-- Fragmento proporcionado --
------------------------------
Pájaros, Cielo naranja, casi rojo; Busetas, y Búnker, ofrecen visiones de mundo disímiles, pero coligadas por un registro subjetivo semejante: la presencia de ‘distancias’ que se quieren superar, mantener, o crear para sobrevivir. En Pájaros una humilde familia campesina se las arregla, a riesgo de la vida de todos sus miembros, para interponer ‘distancia’ entre ellos y la violencia (¿Institucional? ¿Paramilitar? ¿Anónima?) que los amenaza.

La anfibología entre los ‘pájaros’ del título, los “pájaros” de la violencia partidista de las décadas del cuarenta, cincuenta, y sesenta del siglo pasado, y los pájaros marinos del regocijante final de la historia, hace una alegoría de alto calibre literario sin concesiones a las atrocidades estilísticas de esa retórica desteñida tan frecuente en cierto realismo social panfletario, muy común en la literatura colombiana de los últimos años. En Cielo naranja, casi rojo, la pareja protagonista sueña con fracturar una ‘distancia’ física (la que separa el bloque donde queda su apartamento, de otro con vista panorámica), para así escapar de su encierro frío rodeado por edificios, por la nieve que cae, y que los agobia hasta el punto de ver su relación reducida a una rutina claustrofóbica que los aboca a un paso de la angustia, y a dos de una inminente crisis.
------------------------------
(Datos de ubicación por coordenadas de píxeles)

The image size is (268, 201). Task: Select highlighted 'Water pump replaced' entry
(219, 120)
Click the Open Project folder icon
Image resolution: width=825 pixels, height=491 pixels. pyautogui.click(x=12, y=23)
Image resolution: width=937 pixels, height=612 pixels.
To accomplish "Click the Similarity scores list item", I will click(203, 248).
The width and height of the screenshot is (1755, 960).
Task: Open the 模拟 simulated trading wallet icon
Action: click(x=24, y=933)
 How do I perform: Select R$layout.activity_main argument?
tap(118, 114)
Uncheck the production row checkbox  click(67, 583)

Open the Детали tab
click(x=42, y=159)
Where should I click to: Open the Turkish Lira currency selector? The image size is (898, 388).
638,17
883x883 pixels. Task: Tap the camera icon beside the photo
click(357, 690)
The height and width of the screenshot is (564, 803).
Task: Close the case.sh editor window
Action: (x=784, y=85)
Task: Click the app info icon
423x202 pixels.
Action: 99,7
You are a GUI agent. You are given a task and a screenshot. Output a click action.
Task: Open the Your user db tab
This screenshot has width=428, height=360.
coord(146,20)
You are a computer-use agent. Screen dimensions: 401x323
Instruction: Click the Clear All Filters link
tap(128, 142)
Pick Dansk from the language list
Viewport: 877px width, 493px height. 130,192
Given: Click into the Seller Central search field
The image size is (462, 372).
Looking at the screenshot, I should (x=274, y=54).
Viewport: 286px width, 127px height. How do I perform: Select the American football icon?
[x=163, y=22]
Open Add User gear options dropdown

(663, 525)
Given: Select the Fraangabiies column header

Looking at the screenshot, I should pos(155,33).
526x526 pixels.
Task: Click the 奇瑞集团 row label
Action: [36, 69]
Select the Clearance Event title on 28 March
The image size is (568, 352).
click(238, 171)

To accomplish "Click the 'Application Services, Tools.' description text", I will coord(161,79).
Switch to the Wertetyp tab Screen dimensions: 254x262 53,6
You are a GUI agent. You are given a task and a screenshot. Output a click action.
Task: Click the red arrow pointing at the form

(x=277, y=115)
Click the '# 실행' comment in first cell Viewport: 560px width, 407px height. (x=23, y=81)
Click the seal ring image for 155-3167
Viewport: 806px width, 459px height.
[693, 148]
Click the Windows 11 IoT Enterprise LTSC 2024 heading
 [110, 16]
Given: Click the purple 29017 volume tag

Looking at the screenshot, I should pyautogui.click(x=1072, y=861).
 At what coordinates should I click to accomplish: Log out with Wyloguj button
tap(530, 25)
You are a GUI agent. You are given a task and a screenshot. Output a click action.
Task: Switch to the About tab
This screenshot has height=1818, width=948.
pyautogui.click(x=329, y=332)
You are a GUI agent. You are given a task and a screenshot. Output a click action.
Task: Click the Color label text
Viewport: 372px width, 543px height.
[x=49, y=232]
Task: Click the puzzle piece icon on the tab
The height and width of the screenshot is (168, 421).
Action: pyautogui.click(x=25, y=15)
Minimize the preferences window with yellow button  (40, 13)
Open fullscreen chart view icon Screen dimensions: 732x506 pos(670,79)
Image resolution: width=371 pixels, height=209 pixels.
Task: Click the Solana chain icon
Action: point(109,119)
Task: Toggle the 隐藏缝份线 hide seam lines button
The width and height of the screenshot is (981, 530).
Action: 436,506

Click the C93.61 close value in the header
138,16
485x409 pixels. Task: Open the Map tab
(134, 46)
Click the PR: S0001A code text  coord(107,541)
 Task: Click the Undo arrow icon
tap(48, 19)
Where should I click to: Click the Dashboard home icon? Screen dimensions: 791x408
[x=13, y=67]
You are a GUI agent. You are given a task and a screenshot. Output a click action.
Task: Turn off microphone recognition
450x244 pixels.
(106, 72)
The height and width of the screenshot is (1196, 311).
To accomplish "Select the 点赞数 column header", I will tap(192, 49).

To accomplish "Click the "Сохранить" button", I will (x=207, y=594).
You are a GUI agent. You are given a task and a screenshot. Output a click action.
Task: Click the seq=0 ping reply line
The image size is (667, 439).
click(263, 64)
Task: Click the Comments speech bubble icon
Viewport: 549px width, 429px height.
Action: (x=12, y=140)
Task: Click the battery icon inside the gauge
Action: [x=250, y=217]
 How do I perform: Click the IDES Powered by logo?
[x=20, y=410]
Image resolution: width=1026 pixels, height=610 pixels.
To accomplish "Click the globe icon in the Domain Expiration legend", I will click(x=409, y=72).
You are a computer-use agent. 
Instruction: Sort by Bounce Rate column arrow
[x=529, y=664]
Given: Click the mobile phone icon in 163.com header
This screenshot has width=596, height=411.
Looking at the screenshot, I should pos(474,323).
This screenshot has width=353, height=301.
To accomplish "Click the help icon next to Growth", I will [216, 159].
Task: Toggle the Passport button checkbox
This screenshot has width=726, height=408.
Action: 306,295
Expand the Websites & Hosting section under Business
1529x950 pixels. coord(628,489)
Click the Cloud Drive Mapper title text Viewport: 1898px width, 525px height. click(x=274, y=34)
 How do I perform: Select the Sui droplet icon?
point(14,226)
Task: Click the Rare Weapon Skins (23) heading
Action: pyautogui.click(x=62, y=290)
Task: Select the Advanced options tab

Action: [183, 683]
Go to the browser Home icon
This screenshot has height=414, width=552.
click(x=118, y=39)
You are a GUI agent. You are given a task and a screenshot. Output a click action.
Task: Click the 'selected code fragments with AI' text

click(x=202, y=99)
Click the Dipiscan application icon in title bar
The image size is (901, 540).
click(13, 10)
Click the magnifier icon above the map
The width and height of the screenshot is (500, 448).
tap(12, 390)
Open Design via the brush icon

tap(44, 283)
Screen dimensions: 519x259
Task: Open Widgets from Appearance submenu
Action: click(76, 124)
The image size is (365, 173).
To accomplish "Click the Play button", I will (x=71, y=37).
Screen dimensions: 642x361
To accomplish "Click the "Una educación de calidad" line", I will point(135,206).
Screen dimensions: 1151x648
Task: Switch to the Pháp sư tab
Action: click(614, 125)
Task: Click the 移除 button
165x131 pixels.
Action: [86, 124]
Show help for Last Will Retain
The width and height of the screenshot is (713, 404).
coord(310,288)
------------------------------
-- Descripción de tarea --
Por favor, continúa el fragmento sobre los relatos Pájaros, Cielo naranja, casi rojo, Busetas y Búnker a partir de su última oración. El material no hace falta para nada de lo que se pide aquí.

-- Resultado de tarea --
El protagonista de Busetas no quiere superar la ‘distancia’ que lo separa de su padre; bastaría con descender del vehículo cuya ruta toma a diario, para obliterarla al menos físicamente. Pero al contrario, se empecina en asumirla manteniendo así su alejamiento del padre. Al finalizar la historia, descifrada su trama, el lector infiere el patético argumento. Búnker, mientras tanto es un híbrido. En este cuento se crean, mantienen, y suprimen ‘distancias’. Los habitantes de un barrio elitista construyen búnkeres (siguiendo el ejemplo de un pionero). Primero por seguridad (¿temor a un desastre nuclear?); después por miedo a todos aquellos que por pertenecer a estratos sociales inferiores, miran como peligrosos enemigos mortales; por último, como una forma de eliminar todo contacto con el mundo y la sociedad; incluso, entre ellos mismos.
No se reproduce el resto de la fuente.